Der Anblick der Stadt vom Söller aus soll schon Schwedenkönig Gustav Adolf schwer beeindruckt haben. Foto: cv

Immer wieder erhält die Bayerische Schlösserverwaltung Anfragen von sogenannten Geisterforschern, die den Sagen und Legenden um Spukphänomene in Schlössern und Burgen nachgehen wollen.

In der Regel erteilt man ihnen eine Absage. Auch um die Burg Trausnitz ranken sich viele Geschichten von Geisterphänomenen und Gespenstern. Burgkastellan Klaus Höchstetter ist jedoch noch keinem Phantom begegnet. Dafür gibt es auf der Burg so manch Staunenswertes und Geheimnisvolles zu erleben.

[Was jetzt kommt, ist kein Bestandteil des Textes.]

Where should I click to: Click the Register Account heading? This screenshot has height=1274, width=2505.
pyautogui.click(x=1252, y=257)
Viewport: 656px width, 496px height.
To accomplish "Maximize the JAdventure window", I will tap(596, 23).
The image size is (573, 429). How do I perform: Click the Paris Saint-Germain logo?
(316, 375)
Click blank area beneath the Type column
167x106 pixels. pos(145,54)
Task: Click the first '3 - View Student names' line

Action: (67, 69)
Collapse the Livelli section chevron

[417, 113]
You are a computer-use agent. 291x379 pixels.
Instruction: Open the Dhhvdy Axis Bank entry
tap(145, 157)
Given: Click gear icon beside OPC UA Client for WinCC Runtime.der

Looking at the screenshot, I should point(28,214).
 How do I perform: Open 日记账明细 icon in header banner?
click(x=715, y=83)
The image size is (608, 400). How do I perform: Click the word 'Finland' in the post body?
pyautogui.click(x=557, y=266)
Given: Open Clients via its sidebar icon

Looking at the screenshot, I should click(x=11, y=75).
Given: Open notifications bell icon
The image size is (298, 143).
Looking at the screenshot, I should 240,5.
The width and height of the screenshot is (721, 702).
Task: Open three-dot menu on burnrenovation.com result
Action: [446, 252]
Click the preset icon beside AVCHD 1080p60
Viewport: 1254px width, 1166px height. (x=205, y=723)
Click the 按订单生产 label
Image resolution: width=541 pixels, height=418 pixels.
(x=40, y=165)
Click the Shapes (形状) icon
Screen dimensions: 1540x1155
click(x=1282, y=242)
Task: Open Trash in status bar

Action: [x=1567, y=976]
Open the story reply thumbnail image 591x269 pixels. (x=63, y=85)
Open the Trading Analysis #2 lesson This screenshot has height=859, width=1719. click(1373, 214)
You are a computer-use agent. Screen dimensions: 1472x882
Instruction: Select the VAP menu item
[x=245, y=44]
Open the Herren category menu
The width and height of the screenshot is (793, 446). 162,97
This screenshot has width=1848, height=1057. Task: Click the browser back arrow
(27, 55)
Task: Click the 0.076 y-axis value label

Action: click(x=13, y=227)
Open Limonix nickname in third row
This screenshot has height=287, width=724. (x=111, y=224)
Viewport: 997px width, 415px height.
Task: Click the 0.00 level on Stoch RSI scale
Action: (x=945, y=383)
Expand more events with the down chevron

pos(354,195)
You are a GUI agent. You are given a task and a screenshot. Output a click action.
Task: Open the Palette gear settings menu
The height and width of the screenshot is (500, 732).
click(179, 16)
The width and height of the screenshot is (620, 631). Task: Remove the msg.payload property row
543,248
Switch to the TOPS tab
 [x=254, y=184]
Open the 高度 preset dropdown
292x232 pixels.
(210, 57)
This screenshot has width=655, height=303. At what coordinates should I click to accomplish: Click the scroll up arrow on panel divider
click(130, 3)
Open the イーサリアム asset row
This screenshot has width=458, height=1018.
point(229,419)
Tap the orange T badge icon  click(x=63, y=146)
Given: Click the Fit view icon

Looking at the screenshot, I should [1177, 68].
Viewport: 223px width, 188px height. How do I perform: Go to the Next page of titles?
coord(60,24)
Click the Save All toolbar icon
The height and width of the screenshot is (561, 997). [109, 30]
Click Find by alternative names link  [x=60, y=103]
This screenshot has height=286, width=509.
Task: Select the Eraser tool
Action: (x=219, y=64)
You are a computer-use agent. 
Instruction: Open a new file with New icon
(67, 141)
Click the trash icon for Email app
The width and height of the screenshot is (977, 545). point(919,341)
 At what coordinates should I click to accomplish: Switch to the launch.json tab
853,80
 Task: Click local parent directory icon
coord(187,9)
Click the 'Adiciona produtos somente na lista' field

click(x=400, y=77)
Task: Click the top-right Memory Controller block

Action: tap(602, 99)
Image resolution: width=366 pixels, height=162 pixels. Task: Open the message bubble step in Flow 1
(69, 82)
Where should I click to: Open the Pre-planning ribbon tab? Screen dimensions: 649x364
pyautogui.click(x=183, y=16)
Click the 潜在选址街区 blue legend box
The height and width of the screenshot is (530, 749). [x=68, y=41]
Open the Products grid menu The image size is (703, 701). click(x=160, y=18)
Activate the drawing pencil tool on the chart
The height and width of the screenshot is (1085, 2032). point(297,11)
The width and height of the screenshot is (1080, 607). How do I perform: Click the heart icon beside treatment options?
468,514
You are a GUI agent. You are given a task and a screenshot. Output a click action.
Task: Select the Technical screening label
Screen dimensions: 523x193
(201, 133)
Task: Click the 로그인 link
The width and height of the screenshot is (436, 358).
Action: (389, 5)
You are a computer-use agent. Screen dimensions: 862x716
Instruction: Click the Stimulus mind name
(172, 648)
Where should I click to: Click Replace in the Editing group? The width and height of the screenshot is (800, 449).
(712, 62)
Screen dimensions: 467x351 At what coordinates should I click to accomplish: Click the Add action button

Etwa im 1452 erbauten Damenstock der Burg, wo das Weltbild der Renaissance in Szene gesetzt wird. Die Reichen Herzöge sammelten einst alles, was an Seltenem und Obskuren, vor allem aus der sogenannten Neuen Welt zu haben war, um es stolz ihren Gästen vorzuführen: menschenähnliche Alraunen, aufziehbare Trinkobjekte oder das angebliche Horn eines Einhorns.